Von der Leyen also said she wanted to create a new, 7 year “supergrant” from the European Research Council (ERC) that would go to “the very best” researchers, enabling them to take a long term perspective. The ERC will double the value of grants that cover the cost of relocating to Europe and setting up a new laboratory from €1 million to €2 million. Von der Leyen said the EU would “enshrine scientific freedom” in a new EU law. “Because as threats rise across the world, Europe will not compromise on its principles. Europe must remain the home of academic and scientific freedom.”
How odd that the US once brought German scientists to its shores to do critical research but now the flow of talent is going the other way. Unless Congress shakes off its torpor and finds some actual courage, the current so-called president will turn the US into the very kind of “shithole country” he rails against with such venom.
At the conference in Paris, David Paltiel, a public health and management researcher at Yale University, said he hoped Europe’s defense of science would nudge timid US university presidents to speak out against the Trump administration, instead of engaging in what he called “the silent acquiescence that teaches the autocrats what they can get away with.”
In the past two weeks, the NSF has terminated roughly 1,040 grants that would have awarded $739 million to researchers and their institutions. The agency’s director, Sethuraman Panchanathan, a Trump appointee, resigned last month.
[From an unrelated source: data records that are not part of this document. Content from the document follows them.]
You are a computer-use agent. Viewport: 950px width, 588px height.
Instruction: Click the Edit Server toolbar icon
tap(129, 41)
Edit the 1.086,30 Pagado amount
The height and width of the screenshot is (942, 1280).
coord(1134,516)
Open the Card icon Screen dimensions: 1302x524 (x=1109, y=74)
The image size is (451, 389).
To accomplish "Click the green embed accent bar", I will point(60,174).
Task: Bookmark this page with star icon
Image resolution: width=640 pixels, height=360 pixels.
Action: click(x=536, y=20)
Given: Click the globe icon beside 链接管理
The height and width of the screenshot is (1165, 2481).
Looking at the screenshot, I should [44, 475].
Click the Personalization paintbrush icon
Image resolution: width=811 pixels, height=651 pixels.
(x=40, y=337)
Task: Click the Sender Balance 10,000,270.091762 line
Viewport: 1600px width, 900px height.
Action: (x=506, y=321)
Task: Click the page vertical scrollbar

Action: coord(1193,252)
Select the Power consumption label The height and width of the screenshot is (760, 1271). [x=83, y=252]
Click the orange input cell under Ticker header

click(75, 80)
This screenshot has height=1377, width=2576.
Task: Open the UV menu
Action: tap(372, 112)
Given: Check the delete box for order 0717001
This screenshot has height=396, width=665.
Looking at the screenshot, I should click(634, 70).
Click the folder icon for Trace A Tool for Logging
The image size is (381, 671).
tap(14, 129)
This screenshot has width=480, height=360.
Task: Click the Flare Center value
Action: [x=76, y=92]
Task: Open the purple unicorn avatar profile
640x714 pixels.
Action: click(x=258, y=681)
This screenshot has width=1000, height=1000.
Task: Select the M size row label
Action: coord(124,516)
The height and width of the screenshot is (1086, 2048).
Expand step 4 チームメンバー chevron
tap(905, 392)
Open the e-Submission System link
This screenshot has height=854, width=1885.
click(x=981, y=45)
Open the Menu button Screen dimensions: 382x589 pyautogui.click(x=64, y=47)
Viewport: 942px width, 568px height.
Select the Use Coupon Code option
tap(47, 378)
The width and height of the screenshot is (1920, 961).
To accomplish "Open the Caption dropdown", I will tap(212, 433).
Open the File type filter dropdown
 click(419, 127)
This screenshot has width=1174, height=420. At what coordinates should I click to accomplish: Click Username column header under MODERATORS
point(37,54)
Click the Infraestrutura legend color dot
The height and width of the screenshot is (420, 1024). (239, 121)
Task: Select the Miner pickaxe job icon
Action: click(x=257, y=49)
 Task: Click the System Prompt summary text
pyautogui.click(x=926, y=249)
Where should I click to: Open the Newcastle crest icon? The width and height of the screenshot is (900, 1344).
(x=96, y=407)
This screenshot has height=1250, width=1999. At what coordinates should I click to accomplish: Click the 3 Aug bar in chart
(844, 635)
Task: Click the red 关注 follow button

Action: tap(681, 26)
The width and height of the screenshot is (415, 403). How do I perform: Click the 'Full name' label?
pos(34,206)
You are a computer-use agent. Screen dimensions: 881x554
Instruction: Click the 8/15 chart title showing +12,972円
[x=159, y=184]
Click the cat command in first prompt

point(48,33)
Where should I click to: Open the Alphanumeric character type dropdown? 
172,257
Cuts to NSF spending this year could be a prelude to a dramatically reduced budget next year. Science previously reported that the administration will request a $4 billion budget for the agency in fiscal year 2026, a 55 percent reduction from what Congress appropriated for 2025. Similarly, the proposed 2026 budget for the National Institutes of Health calls for a 44% cut to the agency’s $47 billion budget in 2025, according to documents leaked to the media. During the alleged president’s first term, Republicans in Congress rejected many of his proposed cuts to science funding. Whether they will do so again is an open question.
In the long term, severe reductions to science funding could damage the economy, according to a report by economists at American University. They estimate a 50 percent reduction in federal science funding would reduce the US gross domestic product by approximately 7.6 percent. “This country’s status as the global leader in science and innovation is seemingly hanging by a thread at this point,” one NSF staffer says.
Winning elections is easy; governing is hard. Much of the actions taken by the team of bozos assembled by the tyrant in chief are products of a broke mind virus rather than actual intelligence. America deserves so much more than these warped ideologues. The country shot itself in the foot in many ways as it alienated its allies and cozied up to demagogues. It will take decades to repair the damage done since Inauguration Day, all of which has been self inflicted. “Everything Trump touches dies,” is an expression often heard. America may yet be the proof of that aphorism.